На юге 50-я армия атаковала из Тулы северный фланг Второй танковой армии Гудериана, в то время как 10-я армия продвигалась на северо-восток. 1-й гвардейский кавалерийский корпус Павла Белова при поддержке танков ударил в немецкий тыл. Гудериан отступал очень быстро, и ему удалось вывести из под удара большую часть своих сил. Но немецкий генерал был не в состоянии восстановить линию обороны, как он надеялся, поскольку Юго-Западный фронт вскоре направил 13-ю армию и оперативную группу войск против Второй немецкой армии на ее южном фланге. Гудериан вынужден был отступить еще на восемьдесят километров. Так возник большой разрыв между ним и соседом слева – Четвертой армией. Советским войскам по-прежнему не хватало танков и артиллерии, но с прибытием новых армий она примерно сравнялась под Москвой по численности личного состава с немецкими силами. Главное преимущество ее составлял элемент внезапности. Немецкое командование не поверило докладам пилотов люфтваффе о перемещении крупных воинских соединений в советском тылу. У немцев не осталось резервов. А тяжелые бои к юго-востоку от Ленинграда и отход группы армий «Юг» к Миусу не позволяли Боку получить подкрепление с флангов. Ощущение шаткости положения охватило даже солдат глубоко в тылу таких, как обер-ефрейтор из подразделения тыла 31-й пехотной дивизии. «Не знаю, в чем дело, – писал он домой, – просто есть нехорошее предчувствие, что эта огромная Россия слишком велика для наших сил».

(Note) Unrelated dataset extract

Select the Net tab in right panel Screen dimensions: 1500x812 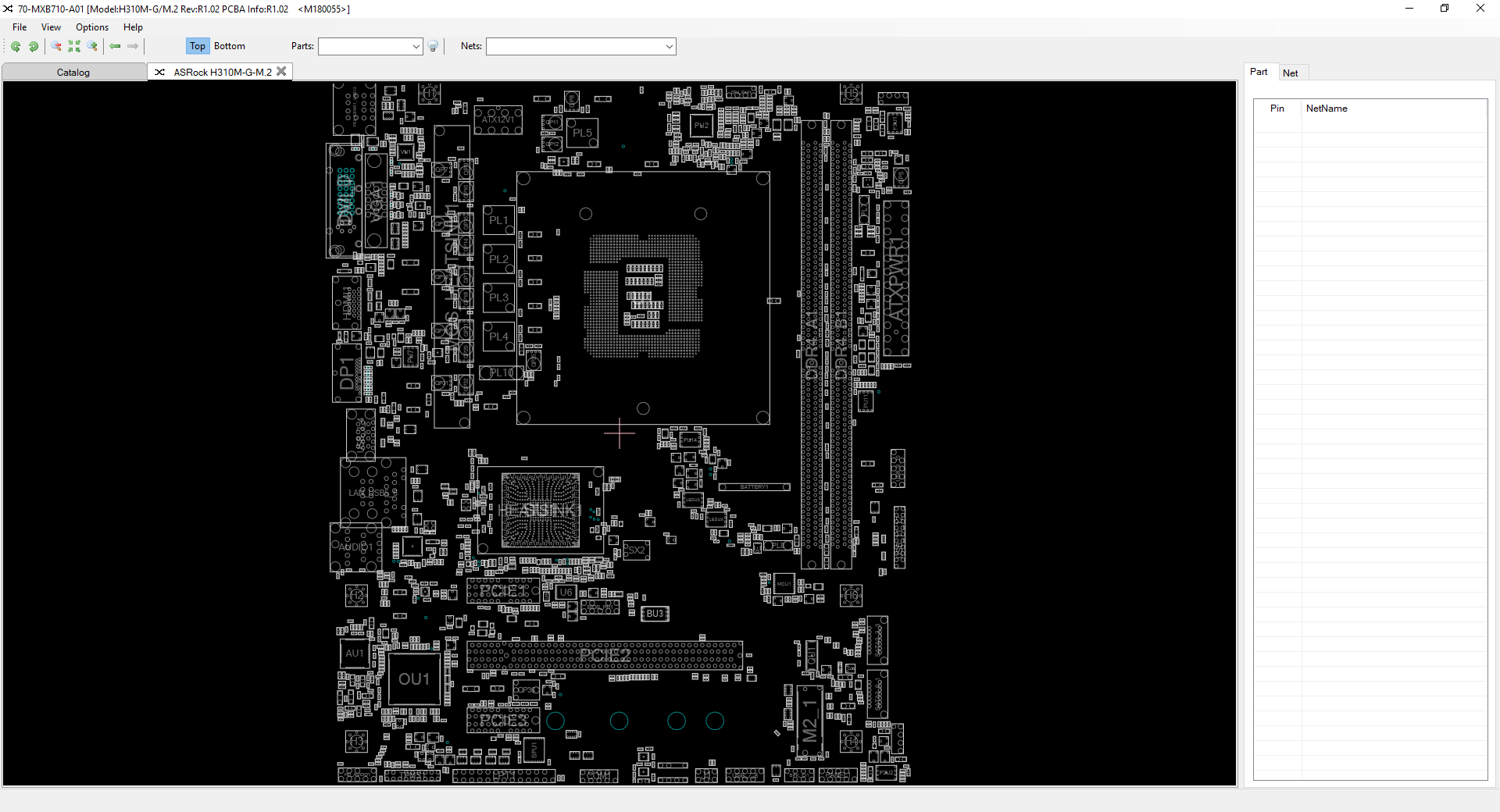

По состоянию на 7 декабря наступление против основного выступа сил противника шло успешно. Казалось, поставленное задание окружить части Третьей и Четвертой немецких танковых армий будет выполнено. Однако продвижение войск вперед, к большому недовольству Жукова, было крайне медленным. Наступающие войска все время застревали, пытаясь уничтожить каждый опорный пункт противника, обороняемый наскоро сколоченными специальными немецкими Kampfgruppen, т.е. боевыми группами. Два дня спустя Жуков приказал своим командирам прекратить лобовые атаки и обходить немецкие опорные пункты, чтобы продвигаться как можно быстрее немцам в тыл.

8 декабря немецкий солдат писал в своем дневнике: «Неужели мы вынуждены будем отступать? Да помилует нас Бог в таком случае». Немцы понимали, что будет означать отступление в условиях открытой заснеженной местности. Отступая по всему фронту, они сжигали деревни, с трудом отходя по глубокому снегу. За собой они оставляли технику, остановившуюся из-за отсутствия топлива, павших от истощения лошадей и даже раненых бросали прямо в снегу. Голодные солдаты вырубали куски замороженного мяса из лошадиных боков.

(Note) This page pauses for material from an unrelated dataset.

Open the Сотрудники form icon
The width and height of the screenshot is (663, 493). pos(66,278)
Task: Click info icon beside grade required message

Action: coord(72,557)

Сибирские лыжные батальоны наносили удары по отступающим немецким войскам, как призраки выныривая из ледяного тумана. С мрачным удовлетворением красноармейцы отмечали совершенно несоответствующее зимним условиям снаряжение противника. Немцы в русских варежках кутались в бабьи платки, украденные в деревнях или сорванные прямо со старушечьих голов. «Морозы были исключительно жестокие, – писал Эренбург, – но красноармейцы-сибиряки ворчали: “Вот, если бы настоящие морозы ударили, они бы их сразу добили”».

Месть бойцов Красной Армии после всего, что они слышали о немецком отношении к военнопленным и гражданскому населению, была беспощадной. Практически не встречая сопротивления со стороны люфтваффе, авиация Красной Армии – истребители и штурмовики – атаковали длинные колонны отступавших войск противника, четко выделявшиеся на фоне снега. Отряды из гвардейских кавкорпусов Белова и Доватора совершали глубокие рейды по тылам противника, с шашками наголо атакуя склады и артиллерийские батареи. Партизаны наносили удары по коммуникациям, иногда – совместно с кавалерией. По решению Жукова, 4-й воздушно-десантный корпус высадился на парашютах за линией фронта. Советские войска были беспощадны к страдающей от морозов и заедаемой вшами немецкой пехоте.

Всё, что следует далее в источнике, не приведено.